Cholesterol, Cancer, and the Drug Class that May Be Key
Research presented at Frontiers in CardioVascular Biology (FCVB) 2016 shows that a diagnosis of high cholesterol was associated with lower mortality and improved survival in four common cancers: lung, breast, prostate, and bowel.
Previously, an association between high cholesterol and breast cancer was established by study authors from the Aston Medical School, Birmingham, UK. Animal studies had shown that treating high cholesterol with statins could lower the risk of breast cancer. For the current study, researchers investigated whether there was any effect of high cholesterol on mortality among cancer patients.
Data for patients admitted to UK hospitals between January 1, 2000–March 31, 2013 with the listed cancers were obtained from the Algorithm for Comorbidities, Associations, Length of stay and Mortality (ACALM) clinical database, which also provided data on comorbidities such as high cholesterol; mortality data was obtained from the Office of National Statistics.
Of the 929,552 patients, 7,997 had lung cancer, 5,481 had breast cancer, 4,629 had prostate cancer, and 4,570 had bowel cancer. The researchers found that patients with cancer had a lower risk of death if they had high cholesterol vs if they did not. Specifically, having a diagnosis of high cholesterol was linked to a 22% lower risk of death in patients with lung cancer, 43% lower risk in breast cancer, 47% lower risk in prostate cancer, and 30% lower risk in bowel cancer.
Study authors speculate that the reduced mortality risk may be due to the use of statins. Senior author of the ACALM Study Unit, Dr. Rahul Potluri, stated, "Statins have some of the best mortality evidence amongst all cardiovascular medications and statin use in patients with a diagnosis of high cholesterol is possibly the main reason that this diagnosis appears to be protective against death in patients with lung, breast, prostate and bowel cancer."

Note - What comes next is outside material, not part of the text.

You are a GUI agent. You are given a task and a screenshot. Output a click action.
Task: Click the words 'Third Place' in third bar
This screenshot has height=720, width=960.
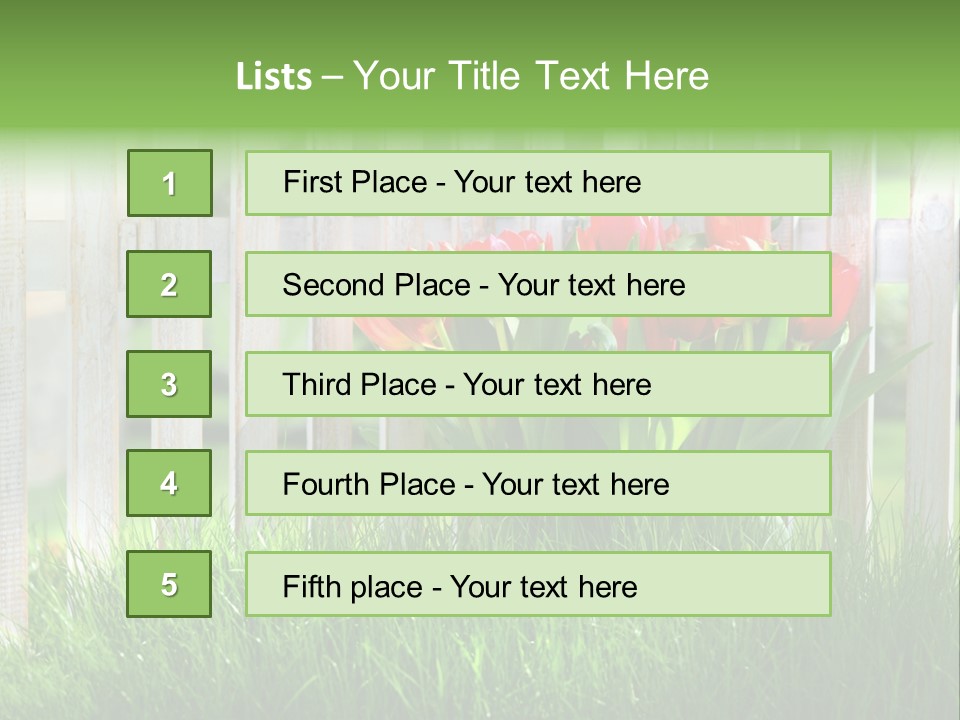tap(359, 384)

Overall, findings from the study support the need for a clinical study evaluating the possible protective effect of statins and other common cardiovascular medications (eg, aspirin, antihypertensives) in cancer patients. Dr Potluri concluded: "Patients with cancer who are at high risk or have established cardiovascular disease should be given statins as per current guidelines. I don't think at the moment we can give statins for cancer per se. But this could change if there was a positive result in the clinical trial."